Still furious, Ruby ignores me until I grab her chicken-leg arm. She sees my panic-stricken face and pauses for just a millisecond.
“I honestly can’t be here,” I panic-whisper. “You won’t understand because you like learning, but I’m seriously terrified right now.”
The shock of failing senior year is suddenly raw, fresh, and real. I shoved the bad news into the back of my brain like an overdue credit card bill. I never wanted to deal with it again
. In real life, failing high school actually means that I could be a permanent adult failure for the remainder of my jobless, friendless, boyless, no-fun, no-luxury-shopping life. The fear is too unmanageable, like the time that I accidentally used nail polish remover instead of eye makeup remover and burned my own cornea. At the emergency room, the doctor looked at my red swollen eyeball and said, “You need to be careful, young lady! You could have permanently blinded yourself!” That has always been my metaphor for my life: mixing up makeup removers and never wanting to deal with the terrible, unfixable consequences.
“What are you saying?” Ruby says, seeming distracted. “Iris, I never understand you! Speak English, please!”
Her Apple Watch beeps.
She’s apparently in a hurry to go somewhere.
“Please,” I say, clinging to her arm like an annoying child.

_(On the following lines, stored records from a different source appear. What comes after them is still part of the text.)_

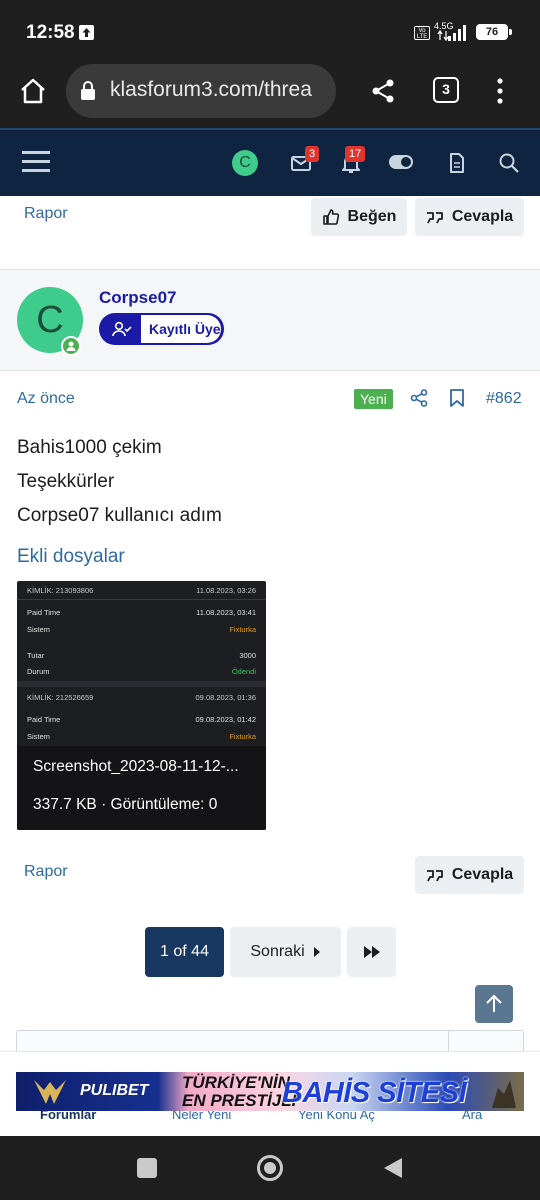  What do you see at coordinates (236, 1082) in the screenshot?
I see `ad-line1: TÜRKİYE'NİN` at bounding box center [236, 1082].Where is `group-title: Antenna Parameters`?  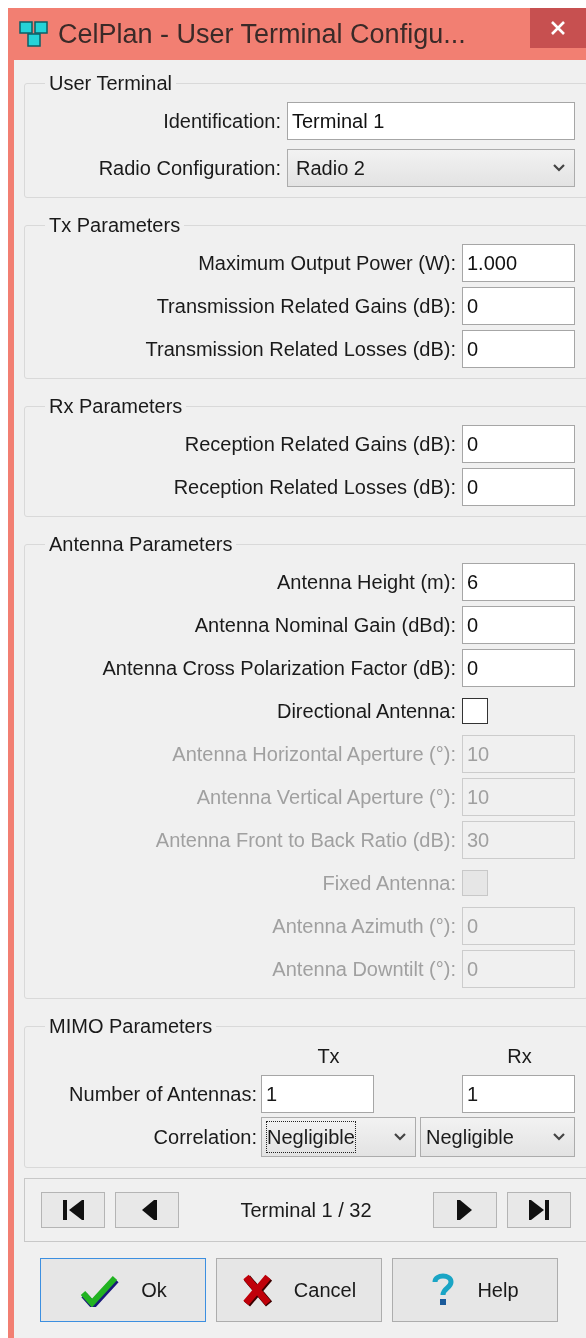
group-title: Antenna Parameters is located at coordinates (141, 544).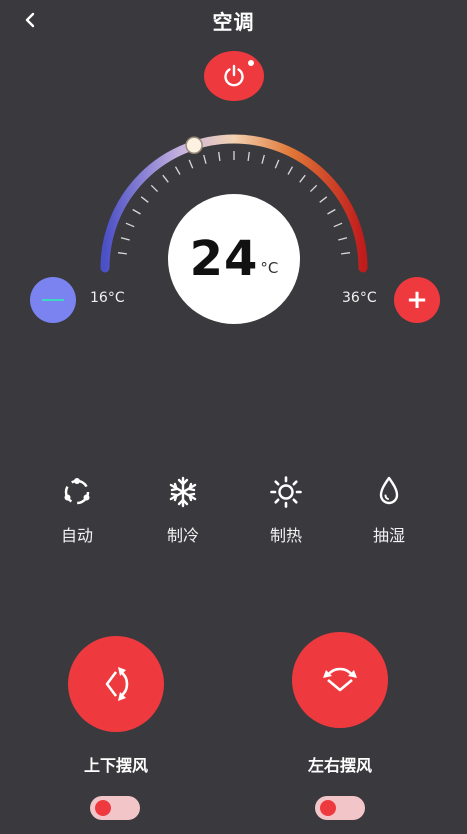  What do you see at coordinates (286, 510) in the screenshot?
I see `mode-heat: 制热` at bounding box center [286, 510].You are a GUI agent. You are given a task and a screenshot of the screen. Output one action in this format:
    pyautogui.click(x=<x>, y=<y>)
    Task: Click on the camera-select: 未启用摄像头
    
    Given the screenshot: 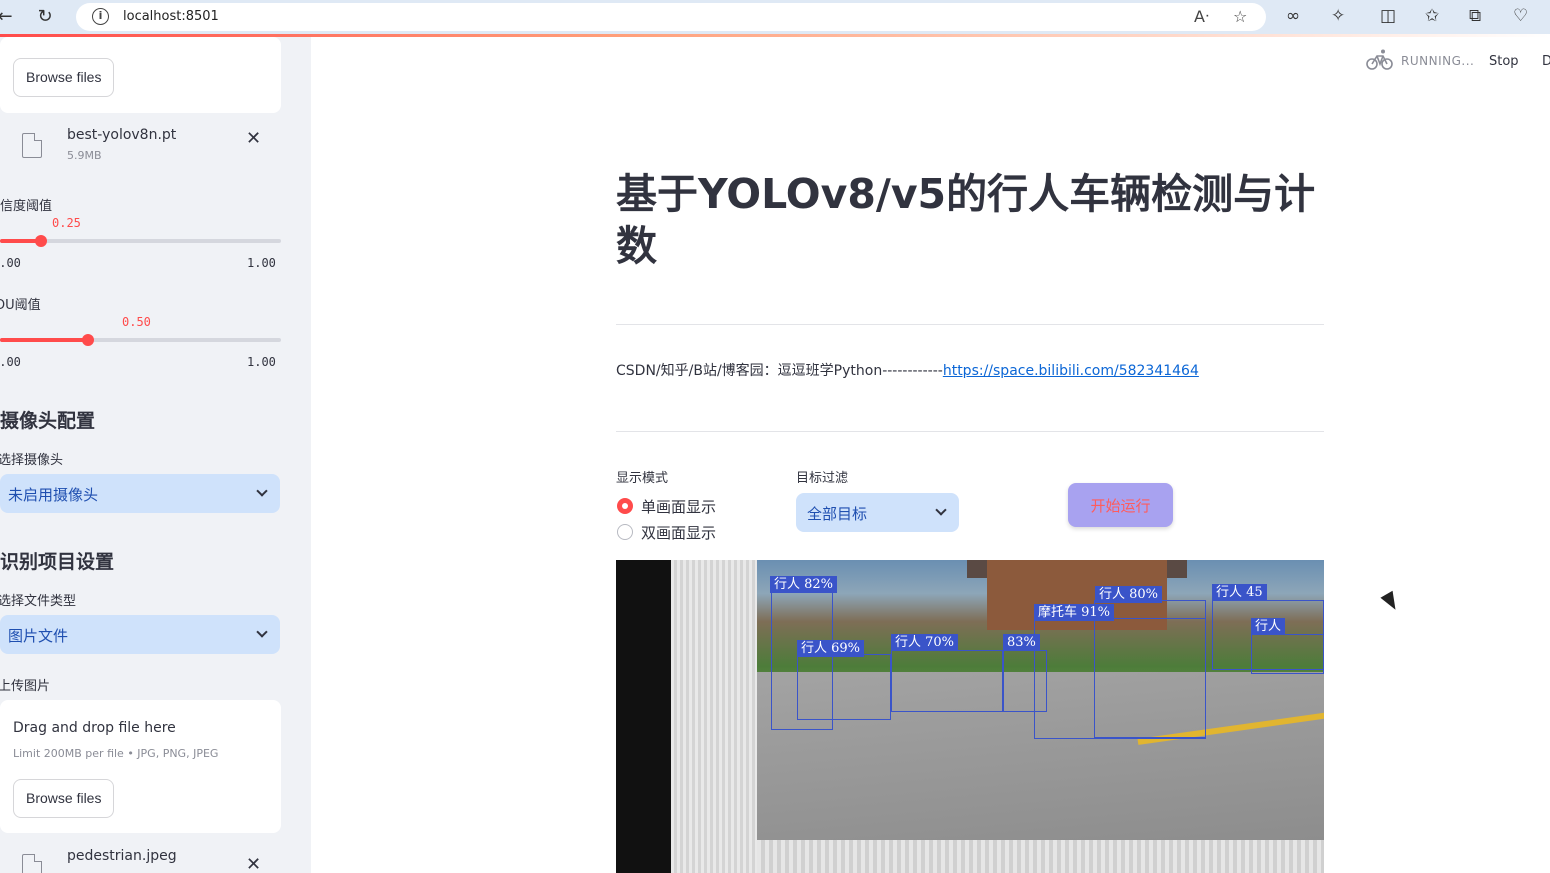 What is the action you would take?
    pyautogui.click(x=140, y=494)
    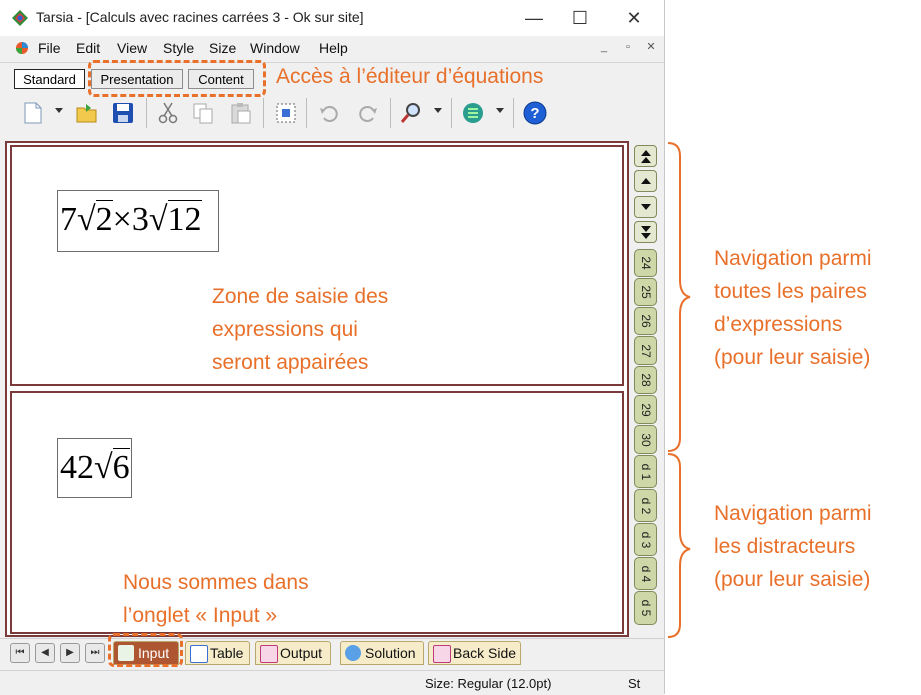 This screenshot has height=695, width=921. Describe the element at coordinates (634, 684) in the screenshot. I see `status-right: St` at that location. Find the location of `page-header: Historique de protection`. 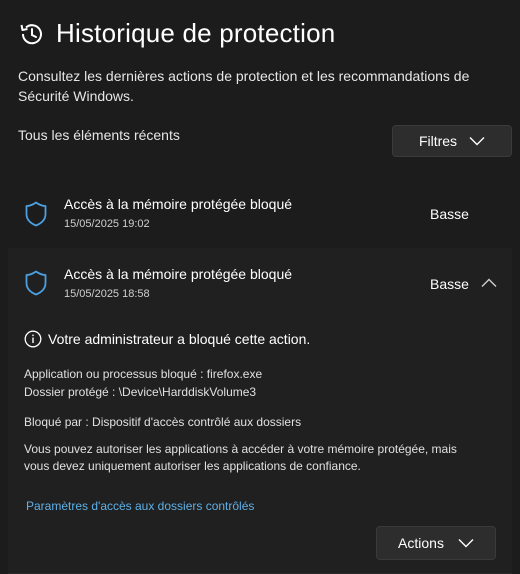

page-header: Historique de protection is located at coordinates (176, 34).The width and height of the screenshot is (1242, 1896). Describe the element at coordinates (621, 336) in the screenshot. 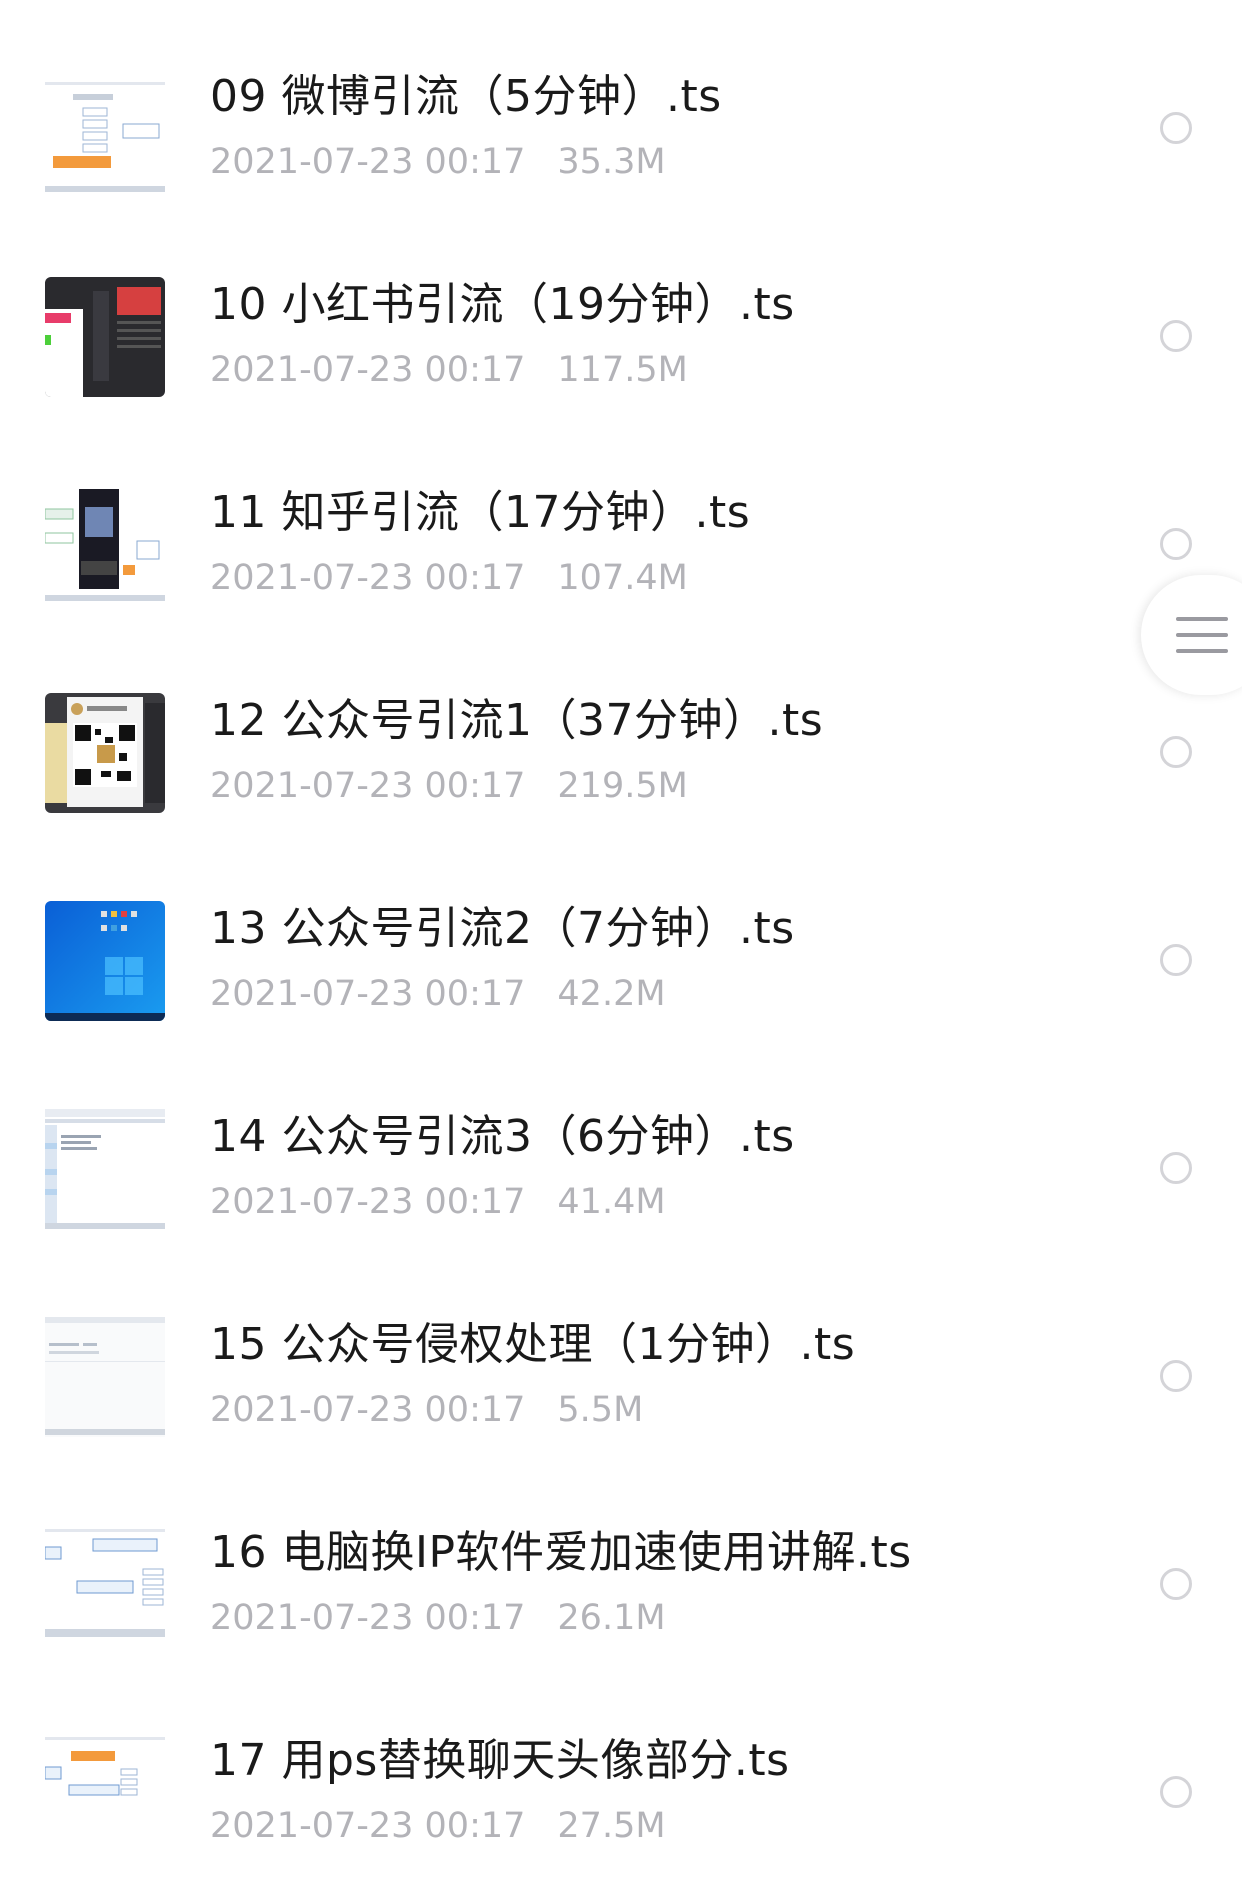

I can’t help it. I feel so useless in this sprawling LEGO city. I never understood Peter’s fascination with his models, and I somehow suddenly feel claustrophobic and queasier in this dense landscape than I was at breakfast. I feel like I’m inside a gigantic, rocking spaceship in Star Wars.
“Fine,” Ruby hisses. “You can come with me.”
She beckons at me and says that she isn’t planning to attend private summer school. The teachers don’t care, she says. Apparently, they don’t get paid enough to take attendance or teach students.
Eagerly, I nod.
Anything sounds better than being stuck in a scary classroom that looks like a spaceship.
This time, we get into another car, a DidiChuxing (Uber) hired privately by Ruby, then another Didi, and this one drives us in the opposite direction. It’s all very mysterious and a bit alarming when we transfer cars and seem to be driving in circles. What sort of illegal business is my cousin into? Finally, we go under a concrete bridge, passing more ugly smog-colored skyscrapers and hordes of busy-running people in fashionable business suits who seem to be going to the office. Street vendors selling fresh durian juice, brown curry fish balls, and sautéed chicken skewers fill the chaotic streets.
I’m relieved that this time we seem to be heading to a heavily populated area. After what feels like eternity, we’re in the bustling heart of Beijing, and there’s another warehouselike prison building and a sign that says SOHO XU-RHEN DOGGY SPA AND HOTEL PAMPER. Suddenly, I’m incredibly relieved. Are we just having a nice visit with some pampered pooches?